YOUR INSTRUCTIONS
Leave every image behind and restate the data word for word.

%%

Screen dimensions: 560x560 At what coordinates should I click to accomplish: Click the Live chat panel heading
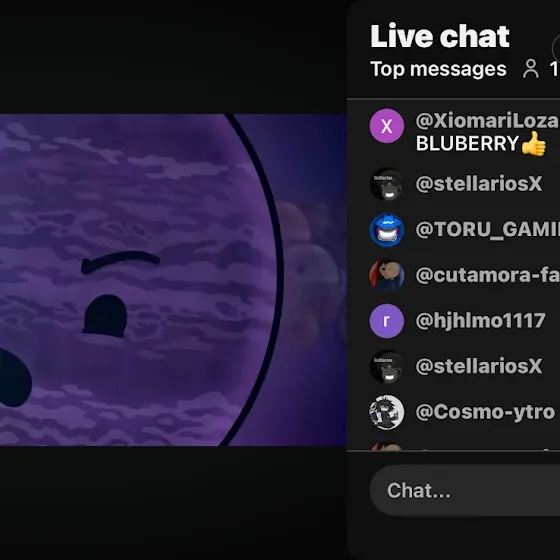(440, 36)
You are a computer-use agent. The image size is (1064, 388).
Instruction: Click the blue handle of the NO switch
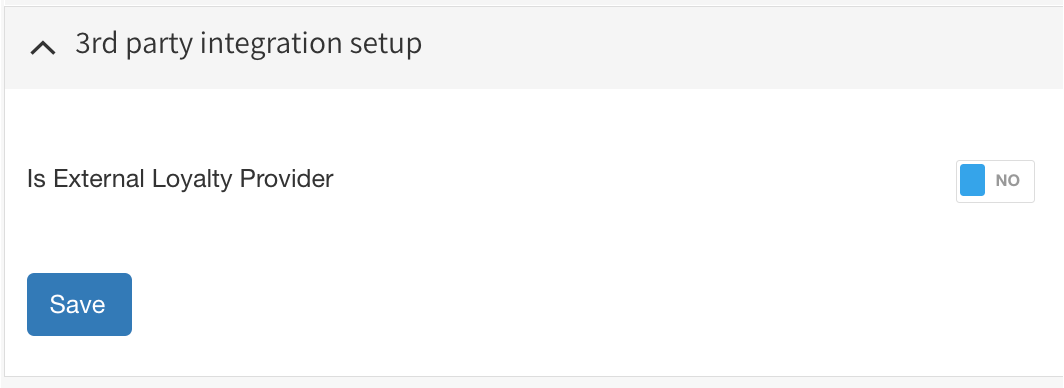(972, 180)
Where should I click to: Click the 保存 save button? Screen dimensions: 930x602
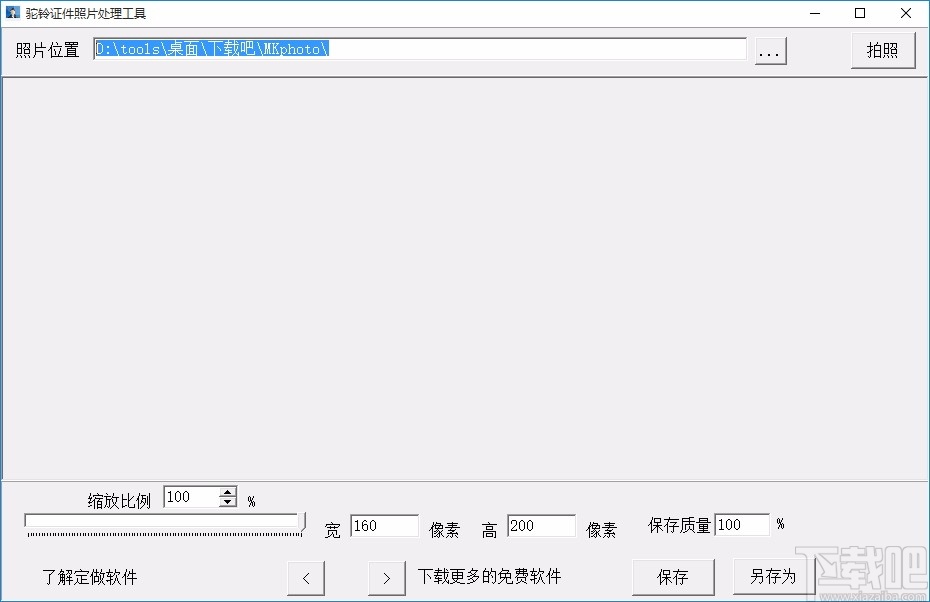[x=673, y=577]
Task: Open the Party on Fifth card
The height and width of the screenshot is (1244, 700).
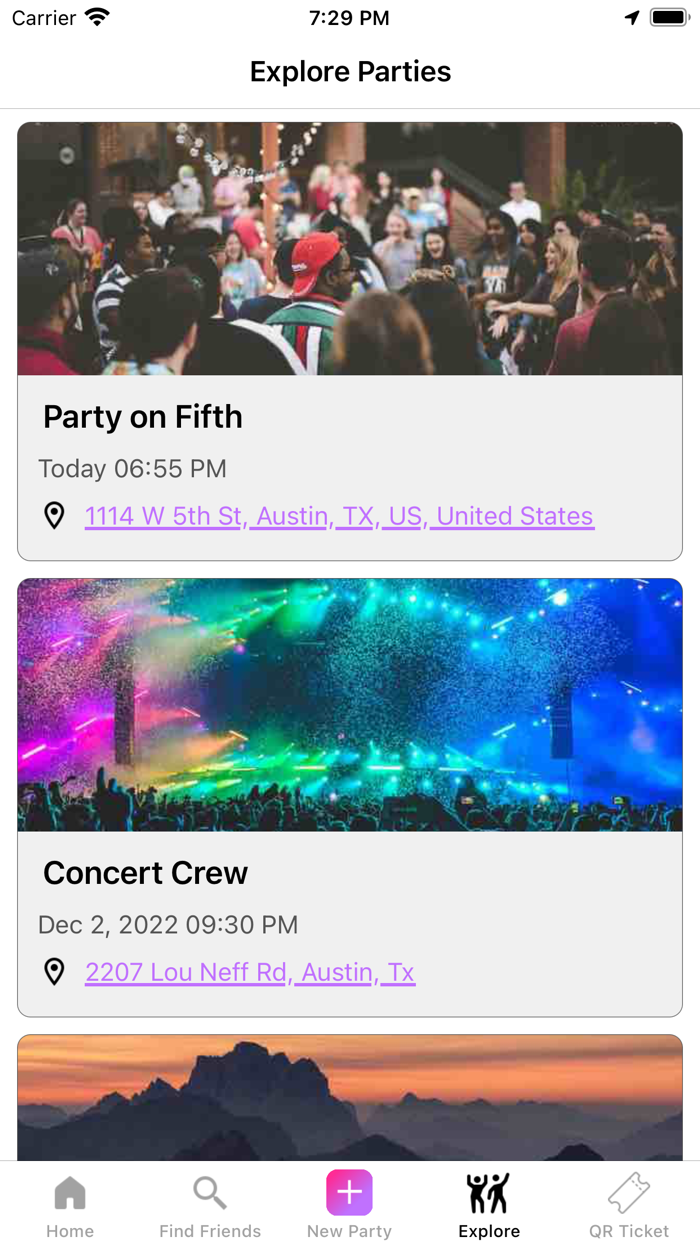Action: pyautogui.click(x=349, y=340)
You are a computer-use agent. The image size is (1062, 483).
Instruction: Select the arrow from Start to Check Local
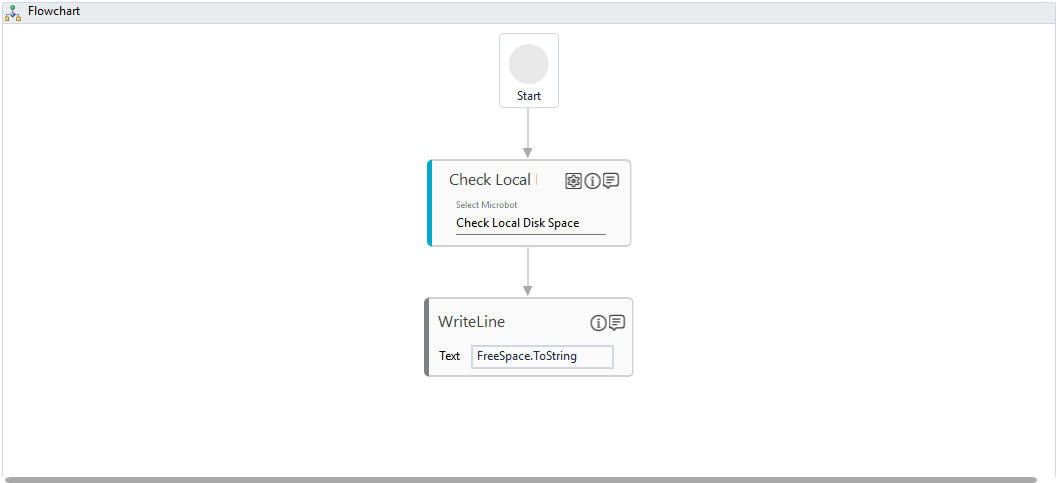click(528, 132)
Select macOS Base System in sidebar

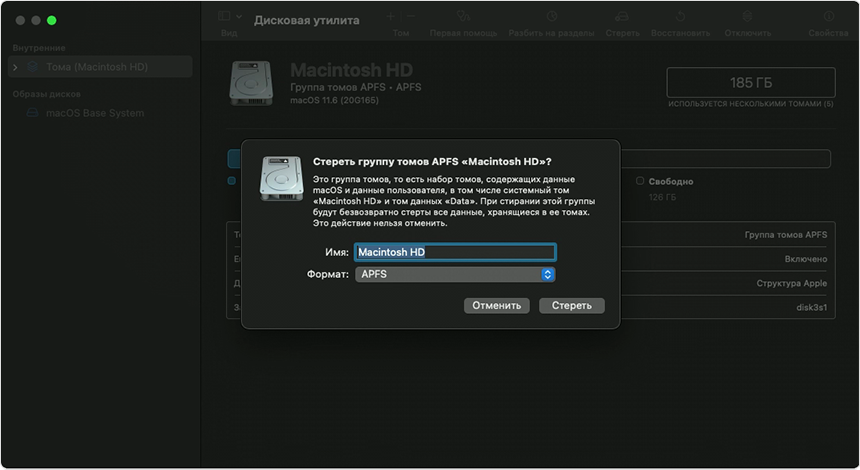point(94,113)
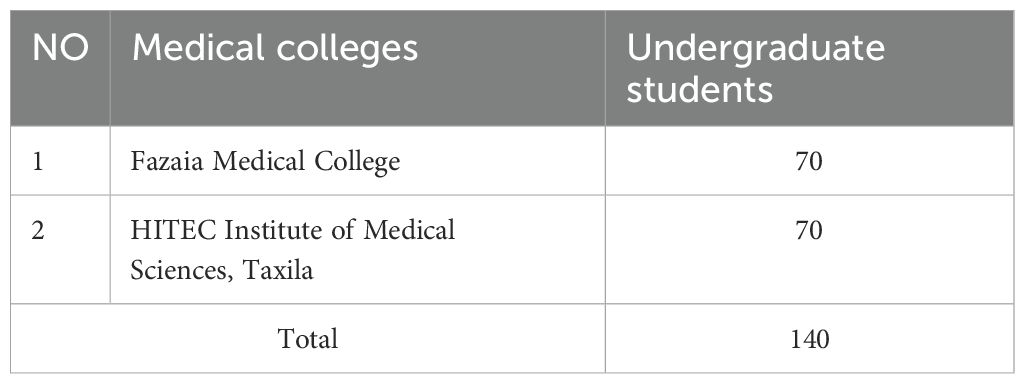Click the Fazaia Medical College cell

click(358, 160)
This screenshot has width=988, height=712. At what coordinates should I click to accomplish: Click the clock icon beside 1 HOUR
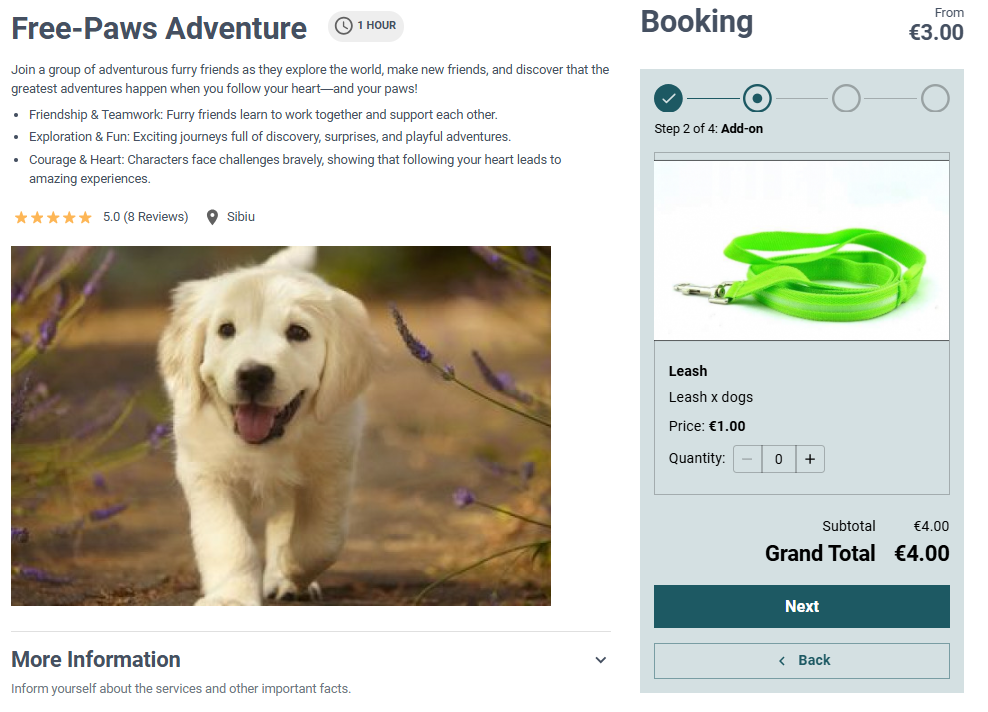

%%

RESPONSE
Screen dimensions: 560x560 At what coordinates should I click to accomplish: Click the Live chat panel heading
(440, 36)
You are a computer-use agent. The image size is (1064, 388).
Instruction: Click the blue handle of the NO switch
(972, 180)
Where should I click to: Click the 保存 save button? Screen dimensions: 930x602
[x=673, y=577]
Task: Open the Party on Fifth card
The height and width of the screenshot is (1244, 700).
Action: pyautogui.click(x=349, y=340)
You are a computer-use agent. The image size is (1062, 483).
Instruction: Select the arrow from Start to Check Local
click(528, 132)
Select macOS Base System in sidebar

point(94,113)
Click the Fazaia Medical College cell

click(358, 160)
This screenshot has width=988, height=712. At what coordinates should I click to accomplish: Click the clock icon beside 1 HOUR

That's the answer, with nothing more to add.